Europa enfrenta custos mais elevados
O relatório identifica, no entanto, diferenças significativas entre regiões.
A Europa continua a apresentar custos mais elevados para projetos renováveis híbridos devido a fatores como custos laborais, processos de licenciamento demorados, dificuldades de ligação à rede elétrica e limitações de espaço para novos projetos.
Ainda assim, o estudo refere que o mercado europeu está a evoluir rapidamente para soluções híbridas devido ao aumento das horas com preços de eletricidade próximos de zero ou negativos em períodos de elevada produção solar.
Segundo a IRENA, o modelo tradicional de projetos solares isolados começa a perder competitividade em vários mercados europeus, favorecendo investimentos em sistemas com armazenamento integrado.
Mercado e políticas públicas ainda são obstáculos
Apesar da evolução tecnológica e da queda dos custos, o relatório alerta que muitos mercados elétricos ainda não valorizam adequadamente a flexibilidade e a capacidade de fornecimento contínuo oferecida pelos sistemas híbridos.
A agência defende reformas regulatórias e novos mecanismos de mercado capazes de acelerar a integração de armazenamento e de soluções renováveis “24/7”.

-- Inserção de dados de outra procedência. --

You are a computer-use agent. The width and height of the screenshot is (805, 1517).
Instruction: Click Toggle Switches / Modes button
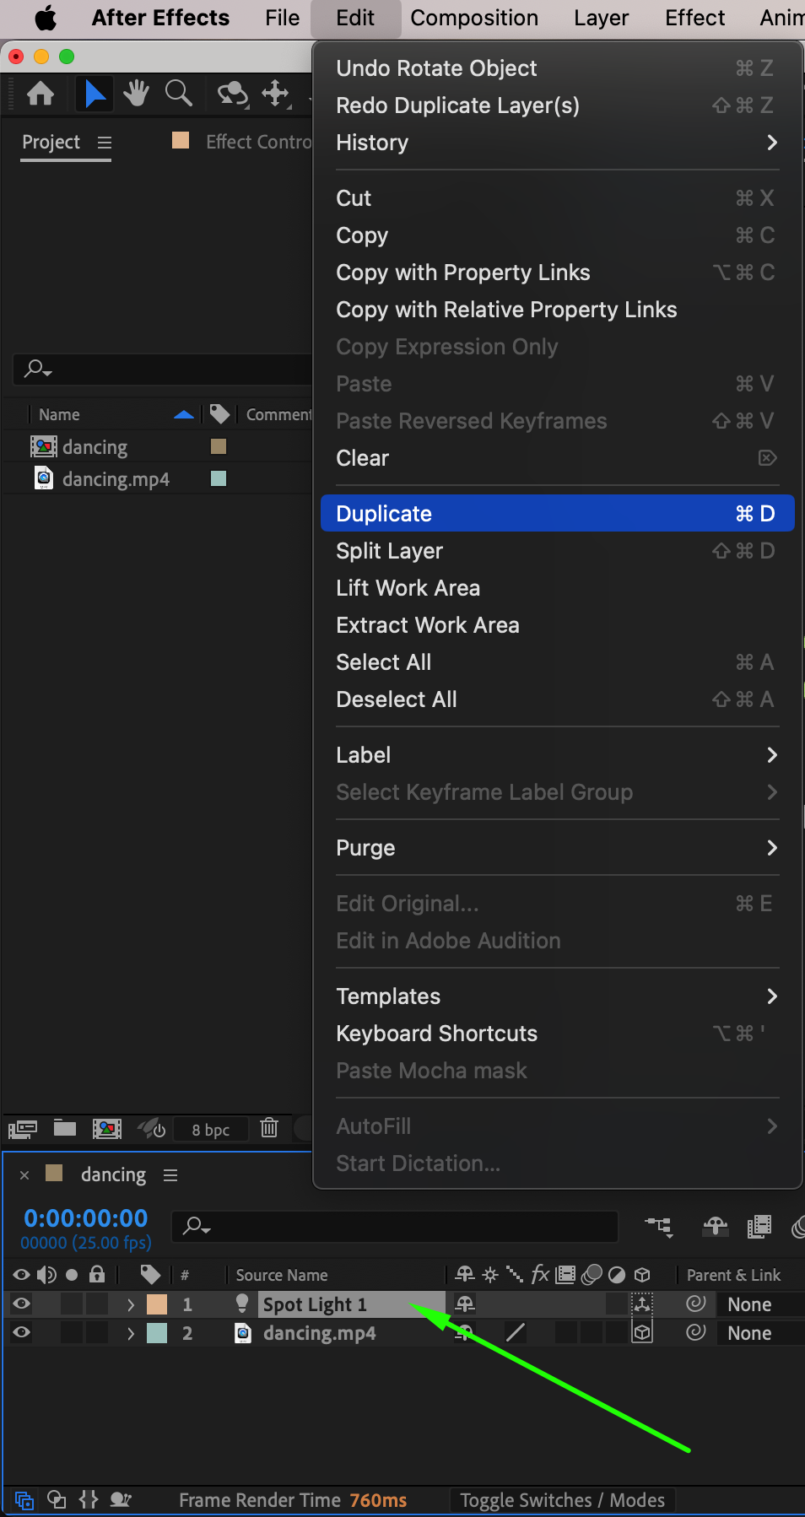pyautogui.click(x=562, y=1500)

Além disso, sublinha que os atrasos nos licenciamentos, os constrangimentos de ligação às redes e os processos administrativos continuam a representar obstáculos relevantes à expansão destas tecnologias, sobretudo na Europa e nos Estados Unidos.
O relatório conclui que as energias renováveis deixaram de ser apenas uma alternativa sustentável e estão a tornar-se também uma solução economicamente competitiva para garantir fornecimento contínuo, seguro e previsível de eletricidade.